The CMA is currently investigating Google’s anti-competitive behavior in the adtech space [the online advertising algorithms]but they don’t have the power to make Google compensate those who lost,” prosecutor Charles Arthur wrote in his filing. “We can only right that wrong through the courts, which is why I’m making this claim.”
Arthur has filed a class action suit – the UK’s equivalent of a class action lawsuit – with the Competition Appeal Tribunal (CAT). The key to the lawsuit is getting the CAT to certify that all relevant publishers are included in the case unless they specifically opt out.

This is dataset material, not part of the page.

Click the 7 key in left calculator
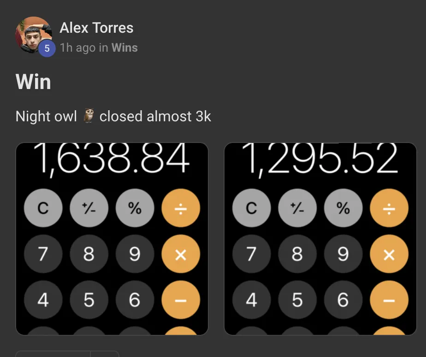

This £3.4 billion ($4.2 billion) lawsuit is the second UK lawsuit against Google over its adtech online advertising system. In November 2022, a similar class action was brought by Claudio Pollack, formerly a director of UK regulator Ofcom, seeking up to £13.6 billion ($16.9 billion).
The UK’s two cases follow the US Department of Justice, which has partnered with eight US states have sued Google for alleged abuse of ‘monopoly power’. Google is accused of buying rivals to “neutralize or eliminate” competitors, doing so as part of a “cumulative and synergistic effect that has harmed competition and the competitive process”.
Separately, the UK’s CMA appeared to show that Google paid Apple a portion of the revenue it receives through the Chrome iOS app, but then edited the information.